Underlying causes of gun violence almost certainly include poverty, income inequality, underfunded public housing, schools, and services, and, of course, the existence of firearms.5 And yet, current proposals for gun reform overwhelmingly focus on individualized solutions, like background checks and enhanced criminal penalties, as well as strategies aimed primarily at preventing mass shootings, such as assault weapons bans. These policies place the blame on individual gun users—particularly when those users are Black men—and shield firearms and ammunition manufacturers, distributors and dealers from any liability for their lethal products.

It is no surprise, then, that these same corporations have played a large role in shaping the narrative of gun violence that underlies even ostensibly progressive gun control proposals. As this article will demonstrate, corporations have nurtured our society’s focus on individual people as the loci of gun control; have supported the treatment of gun violence as a crime problem, rather than a public health problem; and have promoted the anti-Black racialization of the Second Amendment, all to their own benefit.

PART 2: “THE WRONG HANDS”—HOW WE TREAT GUN VIOLENCE AS A PROBLEM OF BAD ACTORS

The familiar NRA catchphrase, “Guns don’t kill people, people kill people” is often mocked on the left.
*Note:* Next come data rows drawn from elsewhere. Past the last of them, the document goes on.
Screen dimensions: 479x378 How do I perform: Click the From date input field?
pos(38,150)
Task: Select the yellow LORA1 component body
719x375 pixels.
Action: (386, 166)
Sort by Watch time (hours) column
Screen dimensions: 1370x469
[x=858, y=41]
And yet, our public narratives around gun violence, and our “progressive” solutions to it, consist almost entirely of stories about “dangerous” individuals.
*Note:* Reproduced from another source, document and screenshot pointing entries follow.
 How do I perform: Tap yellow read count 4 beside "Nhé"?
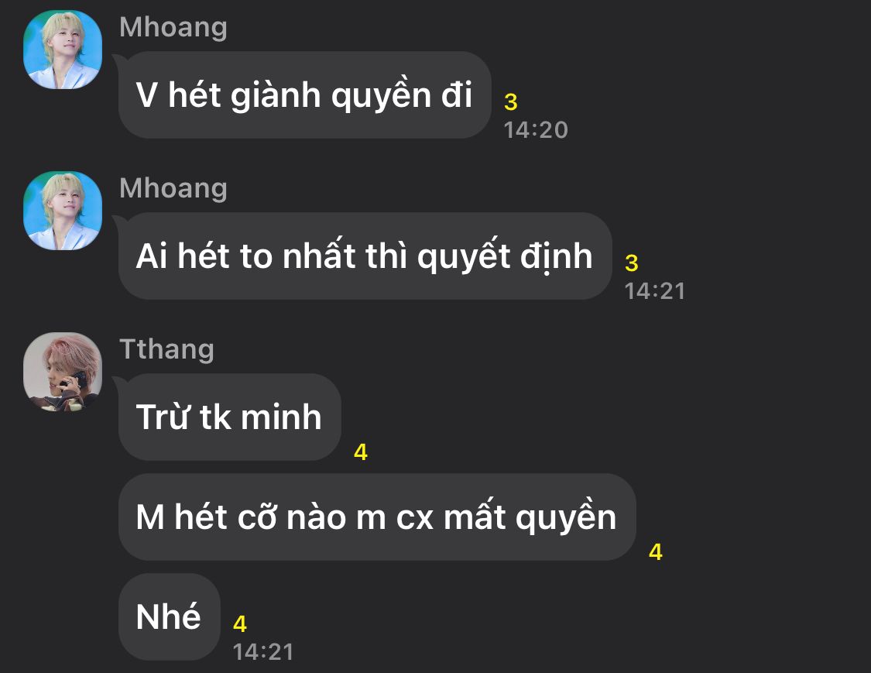240,623
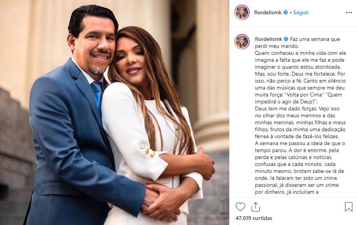Click the man's blue tie in the photo
Image resolution: width=357 pixels, height=225 pixels.
click(x=97, y=94)
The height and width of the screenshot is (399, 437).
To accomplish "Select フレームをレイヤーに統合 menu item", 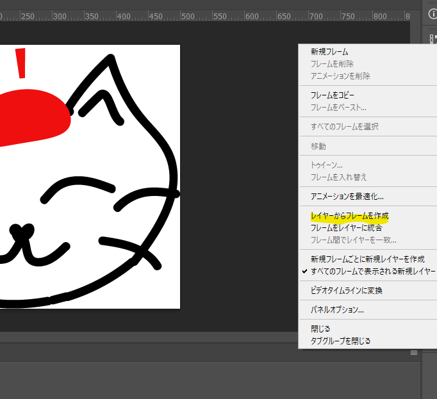I will [346, 228].
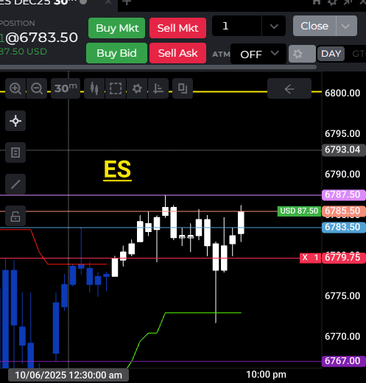Viewport: 366px width, 383px height.
Task: Click the chart data box icon
Action: (x=15, y=152)
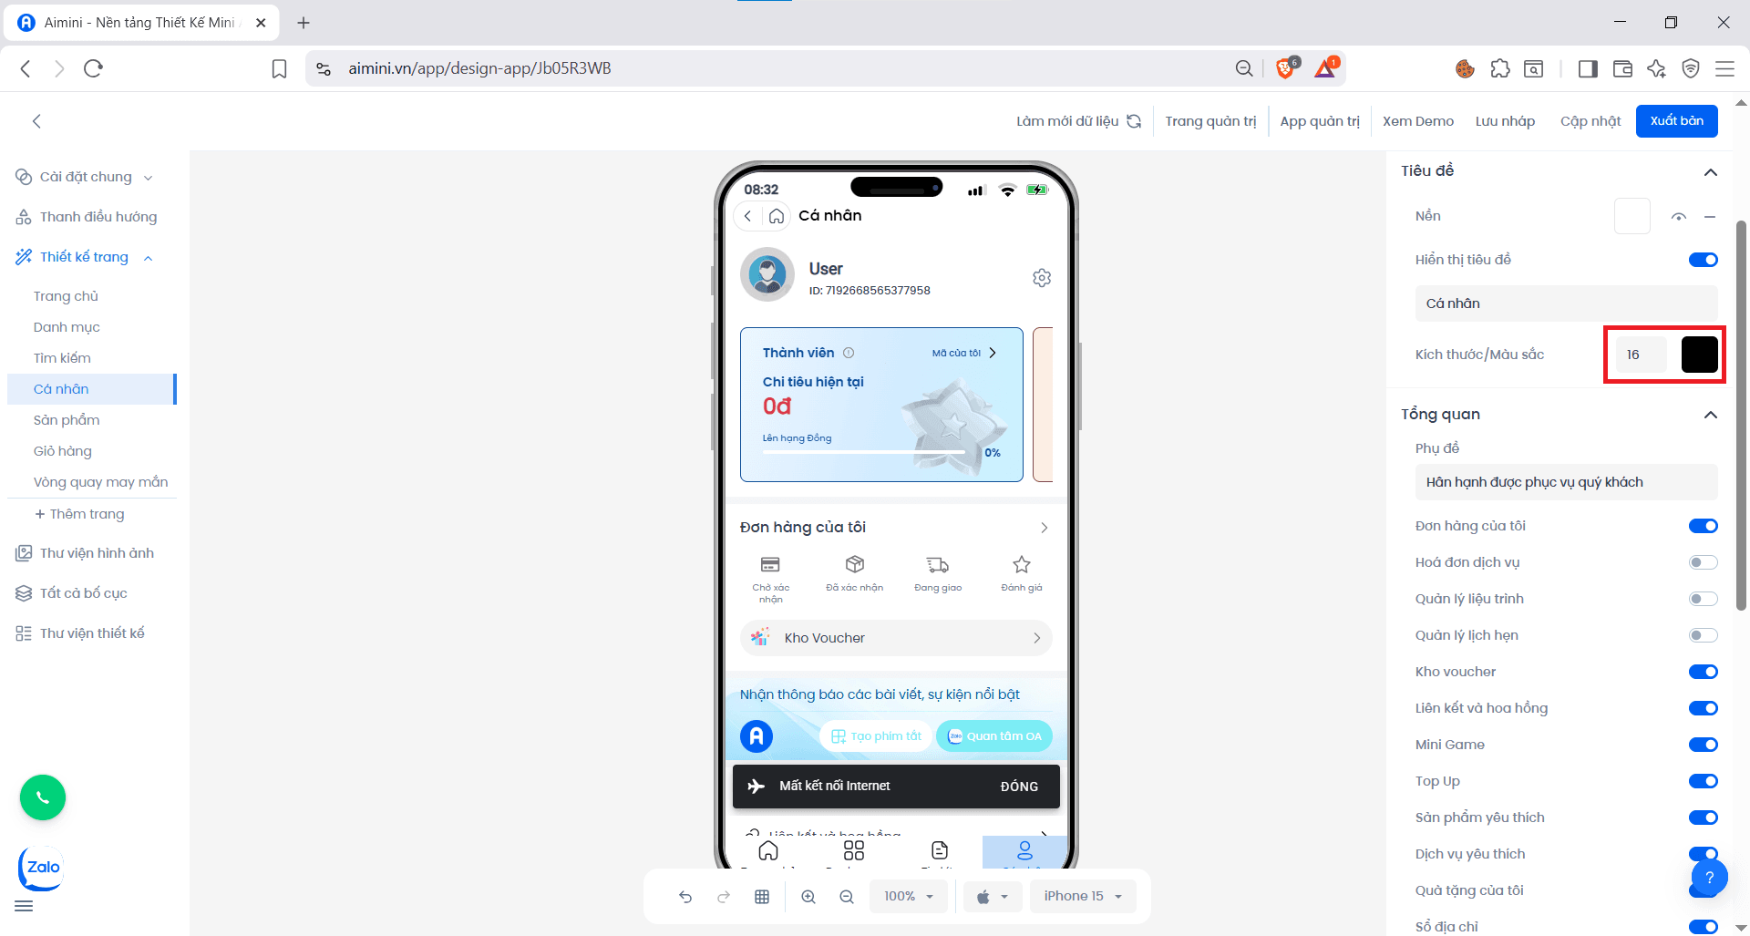Screen dimensions: 1750x936
Task: Select the zoom-out magnifier icon
Action: 847,896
First, we are hyper-fixated on mass shootings. A 2019 study found that one mass shooting leads to a 15% increase in the number of gun regulations proposed in the state where the shooting occurred.6 Tragedies such as the Sandy Hook and Stoneman Douglas shootings—which together led to the deaths of  thirty-seven children, most of them white—seem to provoke especially ardent cries for gun control: whether those proposals are background checks to keep mentally unwell people from purchasing firearms, armed guards to “take down” school shooters, or bans of the types of weapons that mass shooters often wield.

But as the statistics above demonstrate, mass shootings are responsible for a very small percentage of gun deaths. That does not make them less devastating, but it does belie the notion that gun control writ large should be focused primarily on preventing them.
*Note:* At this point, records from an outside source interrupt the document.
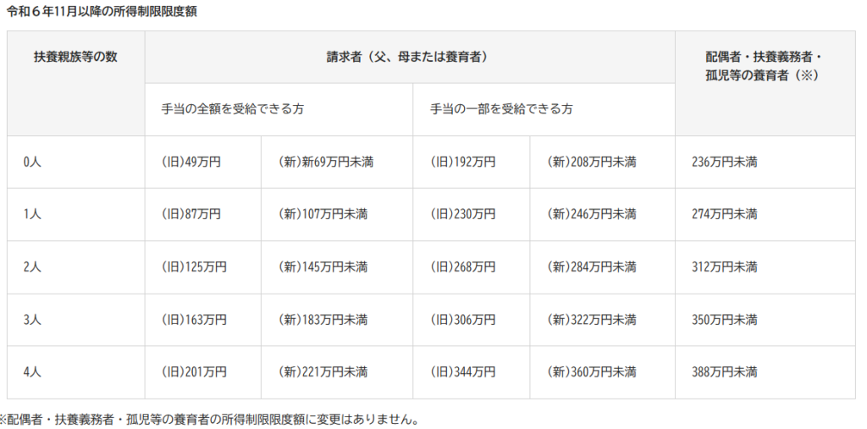Click the 請求者（父、母または養育者） header
The width and height of the screenshot is (867, 429).
[x=407, y=57]
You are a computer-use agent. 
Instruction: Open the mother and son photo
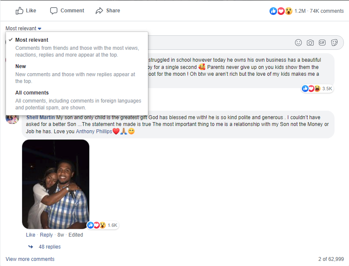(56, 184)
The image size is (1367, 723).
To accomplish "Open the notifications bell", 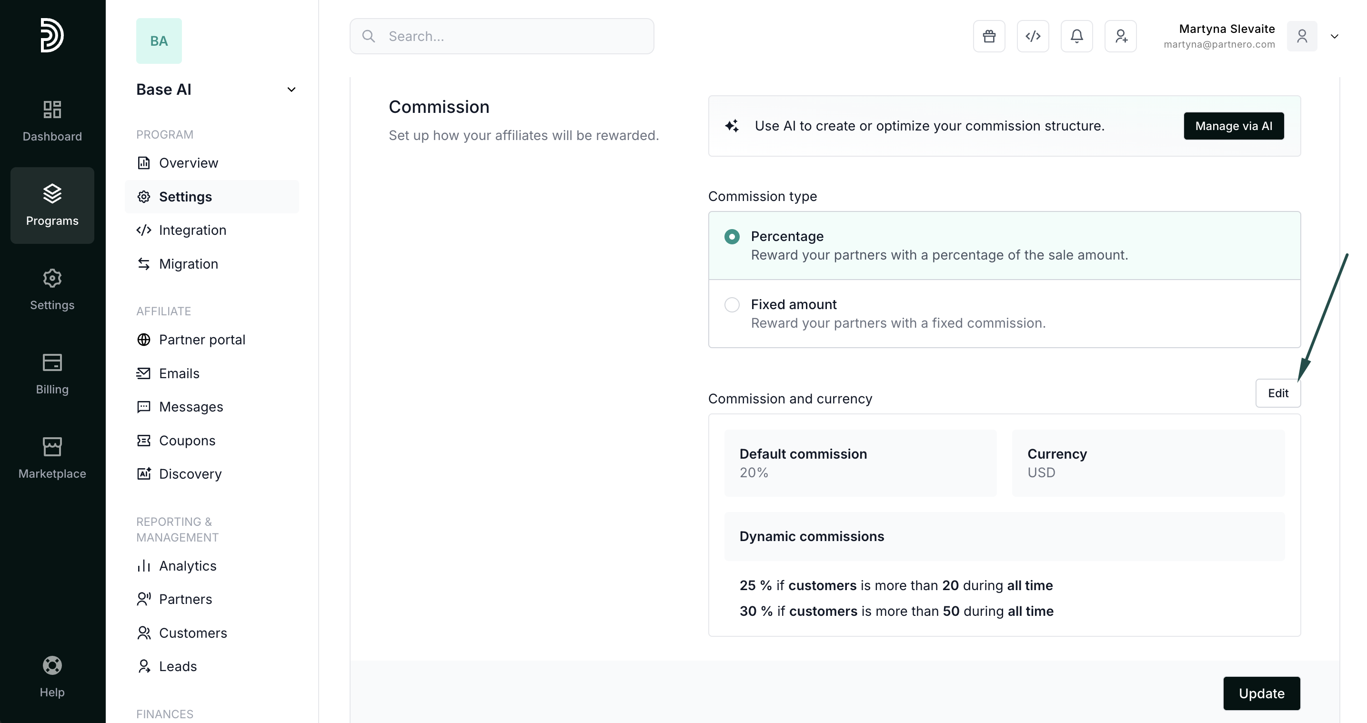I will point(1076,36).
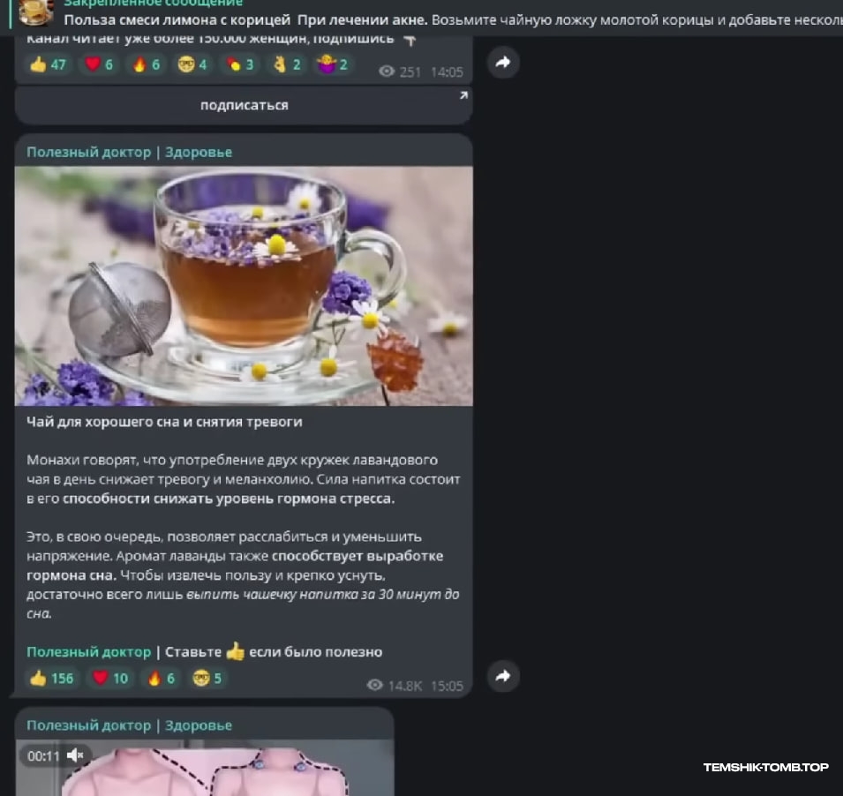The width and height of the screenshot is (843, 796).
Task: Open channel name above the tea image
Action: click(x=129, y=152)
Second, when we do pay attention to more run-of-the mill gun deaths, our fixation shifts to crime. A recent Google news search of “gun violence” turned up twelve articles on the first page: three about mass shootings, three about increases in gun violence in Philadelphia, New York, and New Orleans, two about an upcoming Supreme Court case on concealed carry permits, and two about the rise of gun violence during the pandemic.7 Both of those last two articles—one on the NBC News website and the other in the Washington Post—focused almost entirely on homicide.8

And yet, as the numbers show, homicides are the minority of gun deaths in the United States. Moreover, contrary to what media accounts suggest, white men and Black men are at similar risks of dying by gun violence. The difference is that white men are more likely to fatally shoot themselves, while Black men are more likely to be fatally shot by someone else.9 But while the former is treated as a public health problem, the latter is treated as a racialized epidemic of lawlessness.

This focus on homicides rather than suicides serves to make Black men the image of gun violence in the popular imagination. The racist concept of “Black-on-Black” crime, along with racially loaded depictions of many Black neighborhoods as “dangerous,” solidify a narrative of gun violence as a problem of criminality, rather than a symptom of injustice.  Indeed, articles about these “dangerous neighborhoods” rarely mention the red-lining, underfunding of public services, War on Drugs, and displacement that inhabitants have endured, nor recognize that homicide and suicide can both be manifestations of trauma.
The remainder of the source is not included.